THE PROBLEM →
An exact copy of all entries is required.

─── LISTED ENTRIES ───

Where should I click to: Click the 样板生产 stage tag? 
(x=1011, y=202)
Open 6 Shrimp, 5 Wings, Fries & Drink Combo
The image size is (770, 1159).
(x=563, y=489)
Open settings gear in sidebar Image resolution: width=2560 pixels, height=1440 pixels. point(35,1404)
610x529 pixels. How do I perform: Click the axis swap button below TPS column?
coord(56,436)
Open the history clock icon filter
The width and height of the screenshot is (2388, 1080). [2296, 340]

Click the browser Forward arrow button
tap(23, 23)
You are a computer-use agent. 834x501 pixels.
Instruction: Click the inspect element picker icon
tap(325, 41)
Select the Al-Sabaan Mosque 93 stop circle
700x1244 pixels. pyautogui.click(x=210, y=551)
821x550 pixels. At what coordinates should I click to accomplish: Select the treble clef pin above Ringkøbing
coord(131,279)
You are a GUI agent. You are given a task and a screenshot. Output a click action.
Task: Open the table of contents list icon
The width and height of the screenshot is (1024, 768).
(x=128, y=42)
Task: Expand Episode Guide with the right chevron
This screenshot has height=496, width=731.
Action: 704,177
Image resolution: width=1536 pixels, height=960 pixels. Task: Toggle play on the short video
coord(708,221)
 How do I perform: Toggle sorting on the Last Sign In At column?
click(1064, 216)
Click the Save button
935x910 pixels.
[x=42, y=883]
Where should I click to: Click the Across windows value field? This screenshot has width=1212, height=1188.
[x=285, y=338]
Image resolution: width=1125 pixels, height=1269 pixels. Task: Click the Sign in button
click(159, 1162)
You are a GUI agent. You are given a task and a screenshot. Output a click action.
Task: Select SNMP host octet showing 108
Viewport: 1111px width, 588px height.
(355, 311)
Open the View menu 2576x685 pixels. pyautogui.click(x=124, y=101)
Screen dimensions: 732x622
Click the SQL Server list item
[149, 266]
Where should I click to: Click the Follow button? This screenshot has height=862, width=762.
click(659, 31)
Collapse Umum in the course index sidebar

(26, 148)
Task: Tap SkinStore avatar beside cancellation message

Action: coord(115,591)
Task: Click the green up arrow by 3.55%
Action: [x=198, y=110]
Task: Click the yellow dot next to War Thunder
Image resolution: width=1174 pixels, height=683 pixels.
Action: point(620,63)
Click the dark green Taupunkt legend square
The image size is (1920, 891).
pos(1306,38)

───

RESULT BELOW →
Where should I click to: Click the 样板生产 stage tag? 
(x=1011, y=202)
Open 6 Shrimp, 5 Wings, Fries & Drink Combo
The image size is (770, 1159).
(x=563, y=489)
Open settings gear in sidebar Image resolution: width=2560 pixels, height=1440 pixels. point(35,1404)
610x529 pixels. How do I perform: Click the axis swap button below TPS column?
coord(56,436)
Open the history clock icon filter
The width and height of the screenshot is (2388, 1080). [2296, 340]

Click the browser Forward arrow button
tap(23, 23)
You are a computer-use agent. 834x501 pixels.
Instruction: Click the inspect element picker icon
tap(325, 41)
Select the Al-Sabaan Mosque 93 stop circle
700x1244 pixels. pyautogui.click(x=210, y=551)
821x550 pixels. At what coordinates should I click to accomplish: Select the treble clef pin above Ringkøbing
coord(131,279)
You are a GUI agent. You are given a task and a screenshot. Output a click action.
Task: Open the table of contents list icon
The width and height of the screenshot is (1024, 768).
(x=128, y=42)
Task: Expand Episode Guide with the right chevron
This screenshot has height=496, width=731.
Action: 704,177
Image resolution: width=1536 pixels, height=960 pixels. Task: Toggle play on the short video
coord(708,221)
 How do I perform: Toggle sorting on the Last Sign In At column?
click(1064, 216)
Click the Save button
935x910 pixels.
[x=42, y=883]
Where should I click to: Click the Across windows value field? This screenshot has width=1212, height=1188.
[x=285, y=338]
Image resolution: width=1125 pixels, height=1269 pixels. Task: Click the Sign in button
click(159, 1162)
You are a GUI agent. You are given a task and a screenshot. Output a click action.
Task: Select SNMP host octet showing 108
Viewport: 1111px width, 588px height.
(355, 311)
Open the View menu 2576x685 pixels. pyautogui.click(x=124, y=101)
Screen dimensions: 732x622
Click the SQL Server list item
[149, 266]
Where should I click to: Click the Follow button? This screenshot has height=862, width=762.
click(659, 31)
Collapse Umum in the course index sidebar

(26, 148)
Task: Tap SkinStore avatar beside cancellation message

Action: coord(115,591)
Task: Click the green up arrow by 3.55%
Action: [x=198, y=110]
Task: Click the yellow dot next to War Thunder
Image resolution: width=1174 pixels, height=683 pixels.
Action: point(620,63)
Click the dark green Taupunkt legend square
The image size is (1920, 891).
pos(1306,38)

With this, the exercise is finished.